Note that this applies equally to the availability of data outside files e.g. due to a process completing.
Often this is implemented by liaising with the source system to agree a time for daily files.
The process is then kicked off to process that data at some time after this.
The process will complete all processing that involves that data and there may be other time scheduled processes following
This causes a number of problems
The source file can be late and so will not be processed. Hopefully this will be presented as an error.
Dependent processes may run not realising the data is incomplete.
If the data is urgent then all processes must be run manually.
If the file is not processed one day it may be overwritten the next and incremental data lost.
For more frequent processes the file may be locked for processing when the next file upload is attempted.
A lot of processing is included in a single control batch.
For an error all the processing is repeated and the whole batch needs to be coded to be repeatable – possibly incorporating out of order files..
Most of these issues can be avoided by separating out the process control.
Instead of a scheduled process to process a file we control, via a independent scheduler which just schedules tasks for a batch type.
One of these tasks is to detect a file and create a batch for that file.
Further processing is controlled by the scheduler for that batch and batch type.
Processing for a batch type is halted on failure and so files are always processed in order.
Alerting is implemented in the scheduler – this means that the called tasks just need to report an error, the alerting is central and easily changed.
Generic tasks (most likely a few) are built to handle the file polling.
These are parameterised with the folder location and file mask.
These then poll the source folder for the presence of a file.
If the file has a unique name (preferably including a timestamp) then a batch is created for that file.
If the file does not include a timestamp then it should be copied or renamed to include a timestamp.
I recommend to suffix yyyymmdd_hhmmss to the name, this is the filename which is used to create a batch.
I would suggest that polling is made at most at 5 minute intervals, usually more frequently.
This gives a good indication of when the file is available independent of when it is processed.
To create a batch an entry is added to a table. The structure of this table is something like
Create table FileProcess
FileProcess_id int identity primary key ,
Entity varchar(100) not null ,
Filename varchar(1000) null ,
Status varchar(100) not null ,
Data varchar(max) null ,
z_inserted datetime not null default getdate() ,
z_updated datetime not null default getdate()
Now this file can be processed by a separate process at any time.
Often this involves a time window but the actual task that carries out the process does not need any knowledge of this.
Note that we have added the file with an entity attribute rather than a batch type.
This is to allow several batch types to be triggered by the same file source.
Often the entity will correspond to a batch type and be given the same name.
There are a number of different situations to consider with processing source files.
Especially with FTP a file is not complete when it is detected and unlocked.
It is better for the delivery system to either rename the file after delivery or to creae a control file when the source file is available.
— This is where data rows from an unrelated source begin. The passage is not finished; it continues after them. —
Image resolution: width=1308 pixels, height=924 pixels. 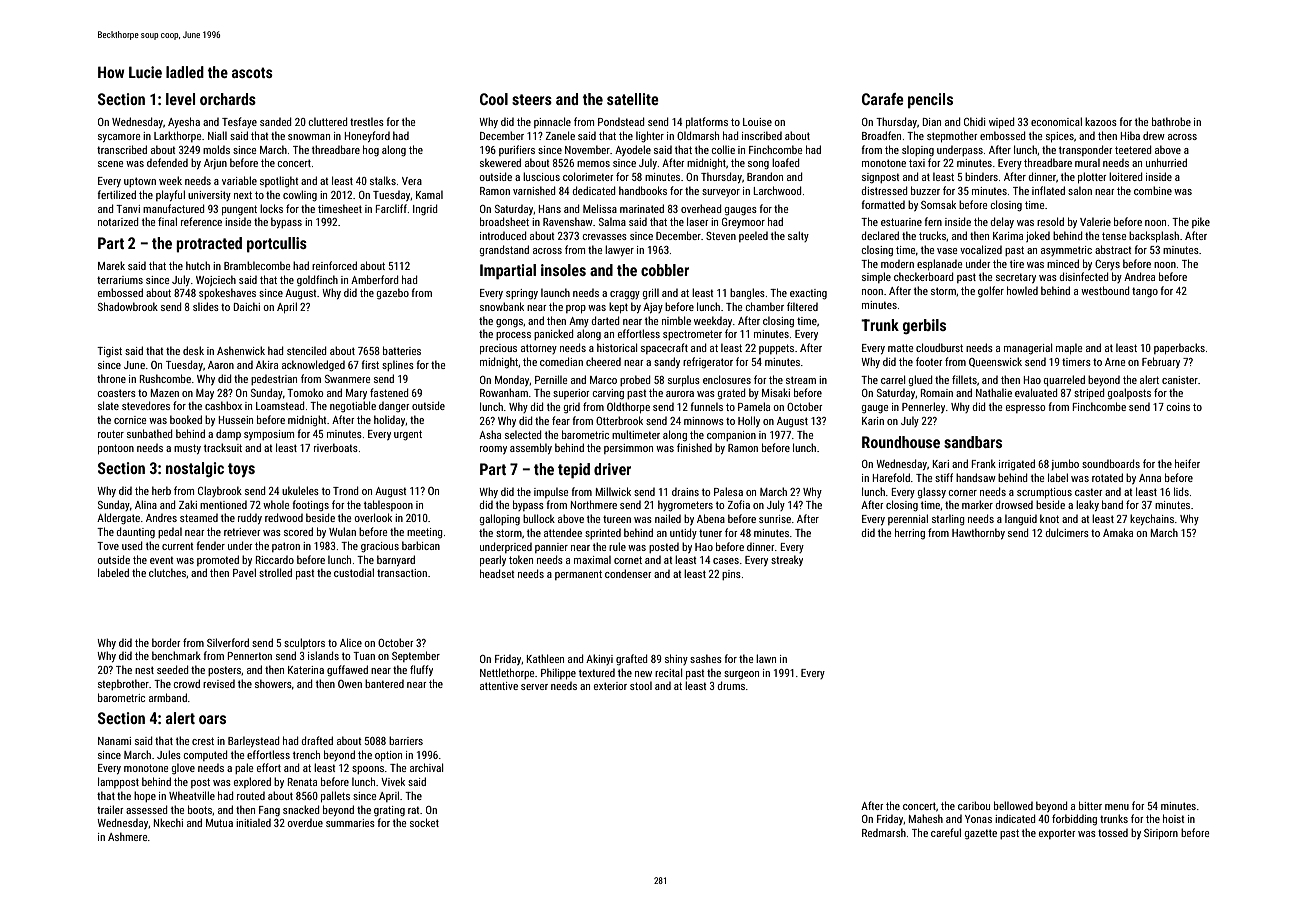 What do you see at coordinates (1179, 348) in the page?
I see `paperbacks` at bounding box center [1179, 348].
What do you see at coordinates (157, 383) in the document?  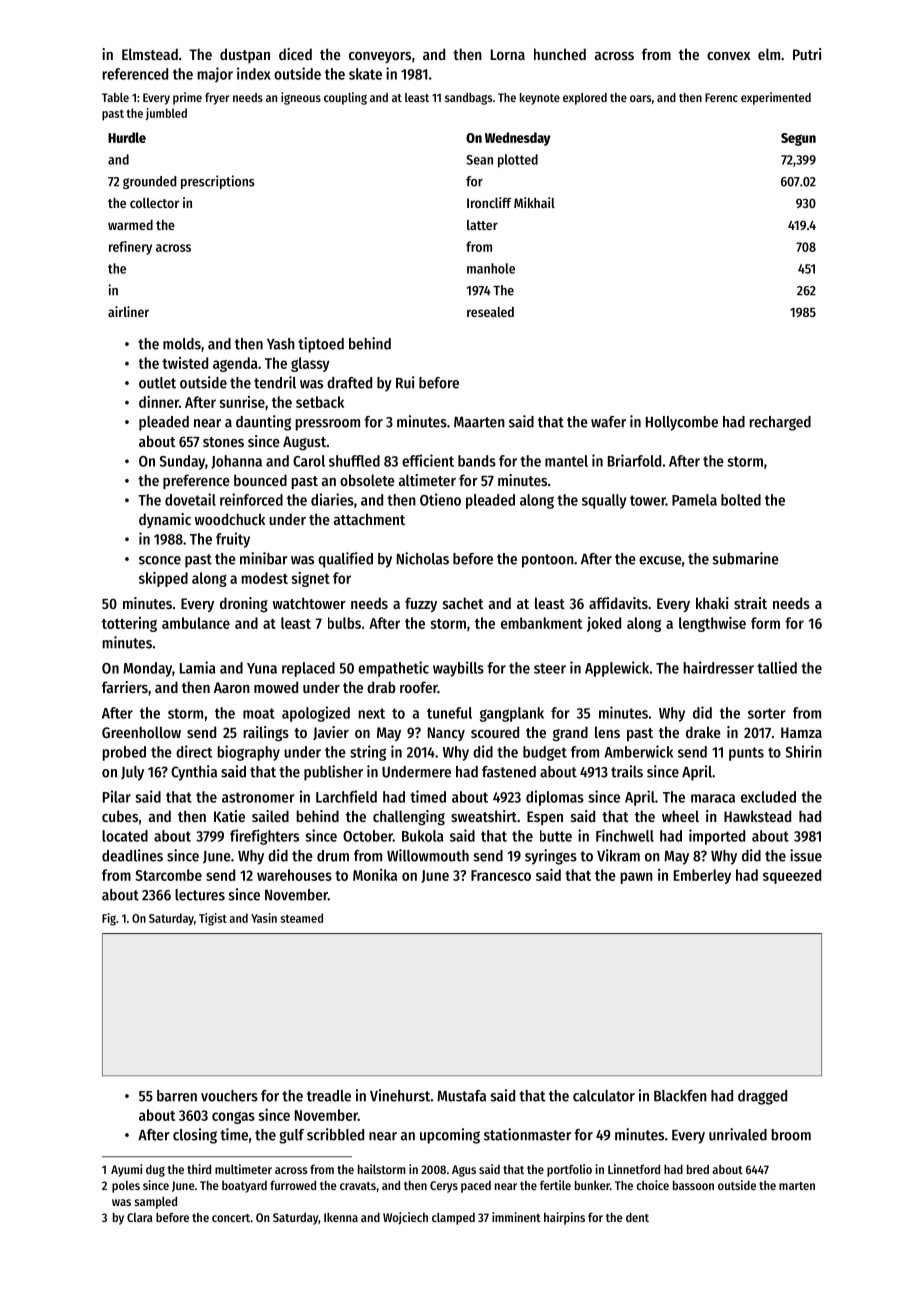 I see `outlet` at bounding box center [157, 383].
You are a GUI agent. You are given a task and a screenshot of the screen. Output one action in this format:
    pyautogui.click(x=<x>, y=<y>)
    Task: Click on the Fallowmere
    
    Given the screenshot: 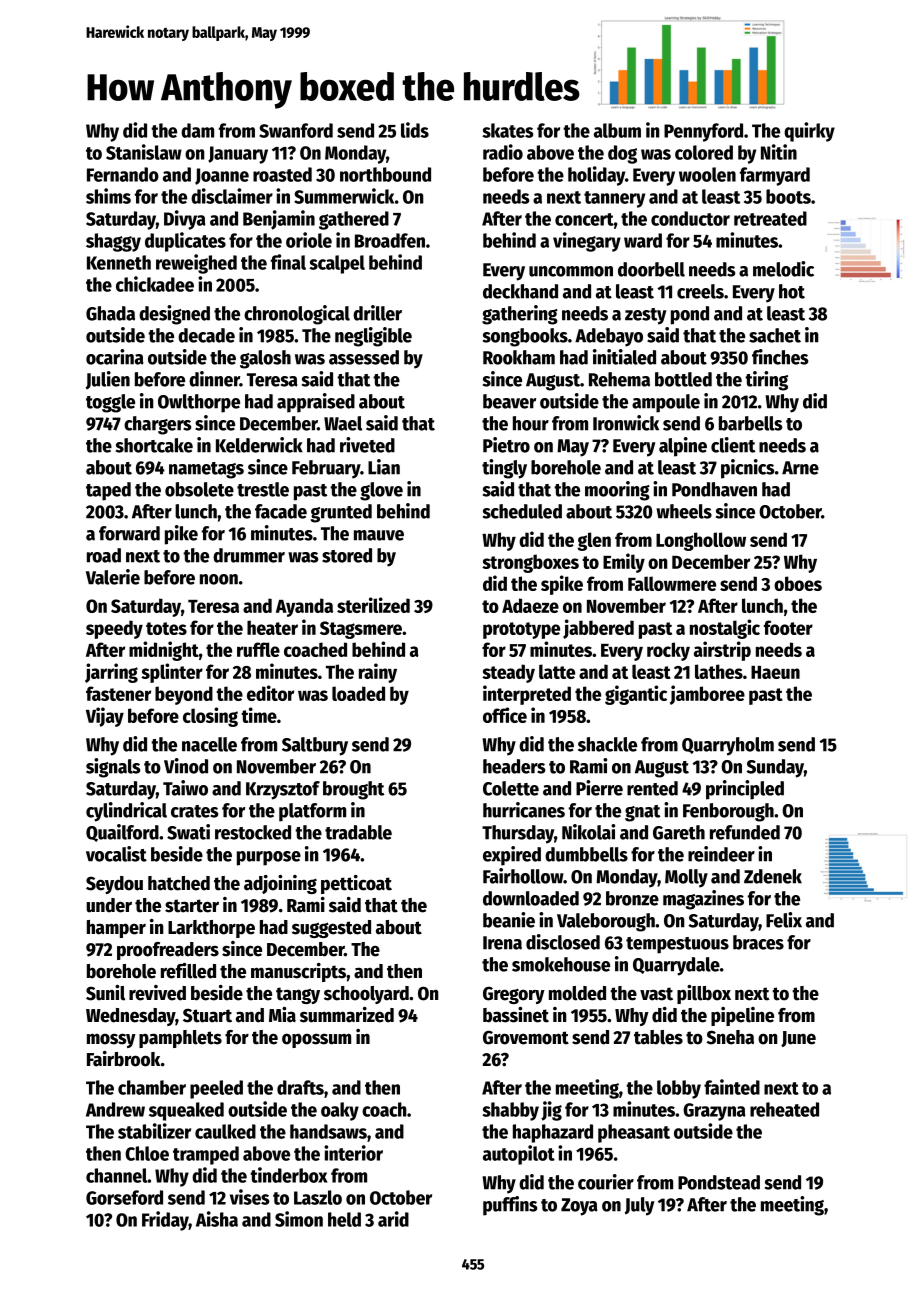 What is the action you would take?
    pyautogui.click(x=672, y=583)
Those that are included here are
Processing file when detected
Processing file after a dely period
Processing file when a control file is detected
An SP polls the source folder with a filemask and for each file detected calls an SP s_Fileprocess for insert
When complete it again calls the sp S_FileProces for a file list.
This then returns all filenames that need to be processes in order.
In this way the logic for processing the files is in s_FileProcess and can be reused by source type.
This method is also useful if the file detection is via SSIS packages as it moves control out of the package.